Baiklah, Nara hanya ikut saja dengan apa yang diucapkan oleh Rayhan. Dirinya belum memasuki kamar, melainkan menunggu sampai Rayhan selesai memindahkan bantal guling itu. Tak lama, dia melihat Rayhan memasuki kamar, tentu saja dengan masih menggunakan gaun pernikahannya, Nara membuntuti sang suami.

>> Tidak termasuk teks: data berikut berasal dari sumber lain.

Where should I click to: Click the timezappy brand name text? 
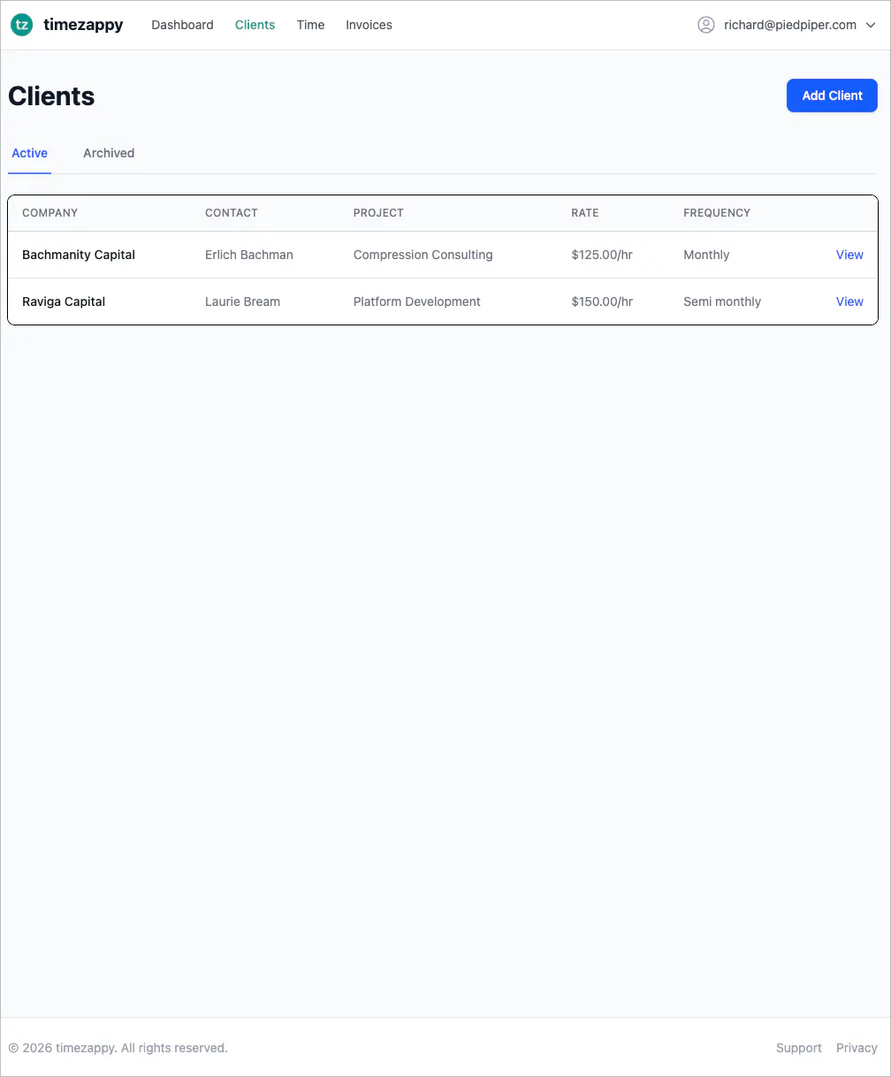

Koper berwarna biru toska itu dia letakkan dekat pintu. Nara hanya bisa berdiam diri saat melihat Rayhan mulai melepas jas dan membuka tiga kancing teratas kemejanya, membuat Nara sampai menahan nafas dan sedikit merasa gugup. Lantas dia mengalihkan pandangannya, berjalan perlahan menuju kamar mandi guna melepas gaunnya yang berat dan menjuntai kelantai. Sebisa mungkin, Nara hanya fokus pada langkahnya, walaupun sedikit melirik ketika Rayhan melepas ikat pinggangnya.

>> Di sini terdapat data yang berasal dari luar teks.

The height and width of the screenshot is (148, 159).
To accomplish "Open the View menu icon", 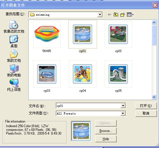I will [x=130, y=15].
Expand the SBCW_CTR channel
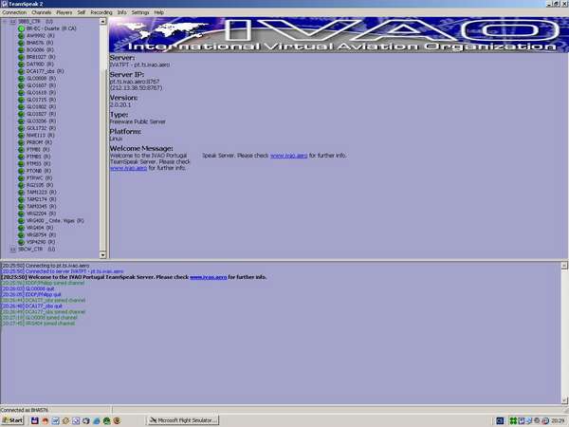The height and width of the screenshot is (427, 569). tap(6, 250)
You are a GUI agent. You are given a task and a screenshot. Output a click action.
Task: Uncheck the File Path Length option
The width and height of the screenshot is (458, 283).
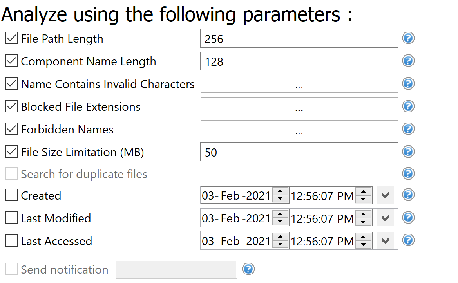[11, 38]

Di dalam kamar mandi—tepatnya di depan cermin, Nara menatap dirinya sendiri, sedang mengatur nafas karena ini adalah pertama kalinya dia akan tidur bersama laki-laki. Dan ini akan berlangsung selama sisa hidupnya. Satu kali Nara menarik nafasnya, lantas kedua tangannya bergerak ke belakang menggapai resleting gaun yang dia kenakan. Tunggu sebentar, Nara lupa jika dia tidak bisa menggapai resleting gaunnya. Mendadak pikirannya kosong dan belum tahu harus bagaimana.

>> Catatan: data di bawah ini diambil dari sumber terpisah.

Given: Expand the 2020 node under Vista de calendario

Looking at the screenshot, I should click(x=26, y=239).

Sedangkan Rayhan, laki-laki mengerutkan dahinya saat melihat sang istri yang mengeluarkan kepalanya dari dalam kamar mandi memanggil namanya. Pun dia langsung meletakkan ponsel, menghampiri di depan pintu kamar mandi.

"Tolong bantu aku menurunkan resleting," pinta Nara dengan malu-malu.

Tanpa sepatah katapun, Rayhan langsung membuka pintu kamar mandi. Menggiring sang istri ke depan cermin untuk membantu menurunkan resleting gaunnya Tidak mengulur banyak waktu, Rayhan langsung menurunkan resleting itu secara perlahan dengan wajahnya yang datar.

Nara melihat wajah Rayhan dari cermin, tapi tak ada hasrat ingin menerkamnya. Iya, memang Nara juga tidak mengharapkan secepat itu mereka melakukannya. Hanya saja, raut wajah suaminya itu sudah kelewat dari datar. Bahkan, menurunkannya pun juga tidak melakukan hal lain, seperti yang pernah ia lihat didrama. Seperti menghirup aroma tubuh sang wanita dari tengkuk lehernya, atau memperhatikan punggung polos setelah selesai membantu menurunkan resleting.

"Lalu, bagaimana caranya kau memasang bra jika tidak bisa menggapai resleting gaunmu sendiri?" tanya Rayhan tepat setelah ia selesai dengan kegiatannya barusan.

"A-aku menggunakannya dari depan," jawab Nara.